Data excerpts
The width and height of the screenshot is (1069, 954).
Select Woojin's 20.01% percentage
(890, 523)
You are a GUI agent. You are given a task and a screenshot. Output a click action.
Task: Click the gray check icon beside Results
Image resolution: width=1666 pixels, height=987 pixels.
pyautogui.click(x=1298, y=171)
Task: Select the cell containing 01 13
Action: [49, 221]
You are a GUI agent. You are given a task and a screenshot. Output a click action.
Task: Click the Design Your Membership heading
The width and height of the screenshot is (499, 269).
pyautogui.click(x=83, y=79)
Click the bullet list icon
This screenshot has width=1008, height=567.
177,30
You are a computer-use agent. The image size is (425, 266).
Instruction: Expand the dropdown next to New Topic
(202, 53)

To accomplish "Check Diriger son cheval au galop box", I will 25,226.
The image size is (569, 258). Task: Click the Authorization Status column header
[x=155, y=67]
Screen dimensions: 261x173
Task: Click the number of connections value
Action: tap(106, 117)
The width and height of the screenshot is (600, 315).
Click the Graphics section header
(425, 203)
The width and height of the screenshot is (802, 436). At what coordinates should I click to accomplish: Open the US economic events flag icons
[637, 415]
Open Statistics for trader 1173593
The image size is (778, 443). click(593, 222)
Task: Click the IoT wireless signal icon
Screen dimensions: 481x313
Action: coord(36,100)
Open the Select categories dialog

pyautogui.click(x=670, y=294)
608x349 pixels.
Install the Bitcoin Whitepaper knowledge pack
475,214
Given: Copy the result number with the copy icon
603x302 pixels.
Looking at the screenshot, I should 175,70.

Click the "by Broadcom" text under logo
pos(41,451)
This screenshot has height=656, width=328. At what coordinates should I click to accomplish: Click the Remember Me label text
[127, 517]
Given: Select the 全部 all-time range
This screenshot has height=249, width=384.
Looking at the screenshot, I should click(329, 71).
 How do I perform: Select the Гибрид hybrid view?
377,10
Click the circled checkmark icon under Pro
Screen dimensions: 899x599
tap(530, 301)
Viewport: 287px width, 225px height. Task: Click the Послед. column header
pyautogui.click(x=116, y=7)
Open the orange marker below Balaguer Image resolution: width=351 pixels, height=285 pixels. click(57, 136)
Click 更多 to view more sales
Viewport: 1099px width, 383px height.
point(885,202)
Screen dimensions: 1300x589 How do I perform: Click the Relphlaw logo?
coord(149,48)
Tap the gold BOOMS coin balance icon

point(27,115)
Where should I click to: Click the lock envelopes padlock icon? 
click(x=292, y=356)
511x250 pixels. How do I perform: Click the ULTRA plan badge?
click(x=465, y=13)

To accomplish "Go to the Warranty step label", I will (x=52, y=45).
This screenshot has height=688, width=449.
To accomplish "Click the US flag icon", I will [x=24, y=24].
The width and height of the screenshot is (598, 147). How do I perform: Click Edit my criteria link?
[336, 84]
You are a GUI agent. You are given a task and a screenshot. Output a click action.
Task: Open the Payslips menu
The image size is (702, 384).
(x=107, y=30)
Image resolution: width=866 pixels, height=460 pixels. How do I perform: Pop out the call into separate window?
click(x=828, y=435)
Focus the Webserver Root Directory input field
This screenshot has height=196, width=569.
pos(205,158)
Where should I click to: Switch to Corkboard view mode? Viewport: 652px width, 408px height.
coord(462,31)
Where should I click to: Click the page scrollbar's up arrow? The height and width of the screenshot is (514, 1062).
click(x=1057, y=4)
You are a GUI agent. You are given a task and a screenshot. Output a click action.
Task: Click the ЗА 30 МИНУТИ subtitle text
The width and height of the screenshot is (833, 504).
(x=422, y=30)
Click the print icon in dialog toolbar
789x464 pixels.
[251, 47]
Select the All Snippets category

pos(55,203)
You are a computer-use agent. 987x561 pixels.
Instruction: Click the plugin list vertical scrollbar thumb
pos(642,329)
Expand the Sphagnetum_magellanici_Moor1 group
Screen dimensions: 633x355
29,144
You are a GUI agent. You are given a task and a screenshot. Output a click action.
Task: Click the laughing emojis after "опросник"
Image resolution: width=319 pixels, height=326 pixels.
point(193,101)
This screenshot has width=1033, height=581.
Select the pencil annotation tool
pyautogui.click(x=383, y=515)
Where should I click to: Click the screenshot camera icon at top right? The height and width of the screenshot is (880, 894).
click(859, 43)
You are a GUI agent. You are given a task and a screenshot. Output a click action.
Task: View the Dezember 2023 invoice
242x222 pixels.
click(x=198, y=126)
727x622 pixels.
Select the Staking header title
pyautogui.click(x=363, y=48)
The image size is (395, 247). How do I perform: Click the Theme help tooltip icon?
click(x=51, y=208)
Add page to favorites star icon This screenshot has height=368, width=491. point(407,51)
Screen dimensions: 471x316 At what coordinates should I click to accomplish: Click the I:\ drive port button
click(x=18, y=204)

EXERCISE GOAL:
Find how many lines in the records contain the string "computer", then give the number alone.

ANSWER BOX:
2